Darton State College Division of Nursing
- Type: State college
- Active: 1963–2016
- Parent institution: Darton College
- Location: Albany, Georgia, United States
- Chair: Deanna Radford, MSN, RN, CNE
- Website: Darton State College Division of Nursing (WayBack Machine web archive)

= Darton State College Division of Nursing =

Darton State College Division of Nursing was the nursing program at Darton State College in Albany, Georgia. The final Darton class was graduated in December 2016 and in January 2017, Darton State College and Albany State University officially merged, retaining the Albany State University name. The Darton State College campus became Albany State University West Campus and the location of Darton College of Health Professions, one of the four academic colleges and units at the university as of July 2019.

==Degrees==

The Division of Nursing offered Associate of Science in Nursing (ASN) and Bachelor of Science in Nursing (BSN) degrees.

==Programs==
There were satellite ASN programs in Cordele, Sandersville, Swainsboro and Thomasville in addition to evening and hybrid online tracks as well as professional healthcare bridge programs for paramedics and LPNs in Albany, and Sandersville as well as combat medics at Fort Benning.

==History==
Darton College received a $2.48 million grant from the U.S. Department of Labor in 2005 to develop an online nursing program.

In 2010, 70 percent of the nurses in local hospitals and physician offices were Darton graduates; more than 30 percent of the nurses in the surrounding 38-county area were Darton graduates.

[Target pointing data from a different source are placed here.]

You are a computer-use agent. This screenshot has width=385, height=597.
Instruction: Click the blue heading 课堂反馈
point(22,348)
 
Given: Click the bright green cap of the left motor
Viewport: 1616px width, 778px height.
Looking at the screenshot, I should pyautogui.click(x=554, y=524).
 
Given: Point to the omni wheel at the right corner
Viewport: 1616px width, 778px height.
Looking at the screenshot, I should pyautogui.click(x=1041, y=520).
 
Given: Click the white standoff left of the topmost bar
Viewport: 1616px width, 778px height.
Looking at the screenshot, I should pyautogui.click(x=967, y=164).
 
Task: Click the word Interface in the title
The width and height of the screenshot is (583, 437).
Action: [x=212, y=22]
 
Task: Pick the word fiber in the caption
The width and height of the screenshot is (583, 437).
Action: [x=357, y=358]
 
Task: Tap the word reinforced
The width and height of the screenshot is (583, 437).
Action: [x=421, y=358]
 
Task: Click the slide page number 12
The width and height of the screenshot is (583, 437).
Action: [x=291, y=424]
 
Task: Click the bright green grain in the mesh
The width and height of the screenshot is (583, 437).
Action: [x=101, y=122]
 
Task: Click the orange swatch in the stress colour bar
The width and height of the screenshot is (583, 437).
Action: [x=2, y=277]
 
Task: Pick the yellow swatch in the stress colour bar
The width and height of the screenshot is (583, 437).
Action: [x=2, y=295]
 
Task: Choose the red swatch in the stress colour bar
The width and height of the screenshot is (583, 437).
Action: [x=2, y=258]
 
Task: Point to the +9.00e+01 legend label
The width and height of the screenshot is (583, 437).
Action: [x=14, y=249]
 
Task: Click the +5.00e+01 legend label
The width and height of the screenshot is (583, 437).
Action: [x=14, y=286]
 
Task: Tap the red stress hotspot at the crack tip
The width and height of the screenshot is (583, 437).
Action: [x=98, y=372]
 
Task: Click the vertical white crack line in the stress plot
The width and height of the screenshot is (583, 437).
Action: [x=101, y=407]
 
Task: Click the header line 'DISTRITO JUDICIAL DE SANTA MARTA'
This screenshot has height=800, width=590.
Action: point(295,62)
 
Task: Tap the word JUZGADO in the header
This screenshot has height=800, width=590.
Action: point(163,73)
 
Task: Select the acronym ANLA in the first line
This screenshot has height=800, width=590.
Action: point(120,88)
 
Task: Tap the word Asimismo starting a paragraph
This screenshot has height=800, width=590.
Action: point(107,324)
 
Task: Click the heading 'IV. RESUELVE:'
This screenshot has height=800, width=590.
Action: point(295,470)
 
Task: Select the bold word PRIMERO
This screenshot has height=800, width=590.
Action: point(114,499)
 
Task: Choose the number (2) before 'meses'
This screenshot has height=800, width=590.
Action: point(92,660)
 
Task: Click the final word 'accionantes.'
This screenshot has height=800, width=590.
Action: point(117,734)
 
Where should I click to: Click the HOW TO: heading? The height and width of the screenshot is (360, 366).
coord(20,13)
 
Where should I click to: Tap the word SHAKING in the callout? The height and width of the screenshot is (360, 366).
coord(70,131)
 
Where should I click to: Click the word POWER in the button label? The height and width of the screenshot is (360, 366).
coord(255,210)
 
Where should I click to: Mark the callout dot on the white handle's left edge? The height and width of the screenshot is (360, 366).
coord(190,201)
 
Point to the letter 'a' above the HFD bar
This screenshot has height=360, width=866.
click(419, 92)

In 2012, 343 students earned Associate of Science in Nursing degrees from Darton, the most ever in one year. In 2013, “for the third consecutive year Darton’s Nursing Division graduated more registered nurses than any other college or university in the state of Georgia.”

The Darton Nursing Division graduated its first seventeen Bachelor of Science in Nursing students in July, 2013.

==Accreditation==
The Associate and Baccalaureate Degree programs were approved by the Georgia Board of Nursing and accredited by the NLNAC's Accrediting Commission for Education in Nursing, Inc.

==Facilities==
The 25,800 square-foot Nursing Building on the Darton State College campus in Albany was completed in 2010 at a cost of $5.1 million including furnishings. It included a 150-seat auditorium, lecture halls with 50 and 70 seats, 21 faculty offices, a simulation lab, a nursing lab, a conference room, and a student lounge.

==Organizations==

The Darton Association of Nursing Students was the local chapter of the Georgia Association of Nursing Students which is in turn part of the National Student Nurses' Association.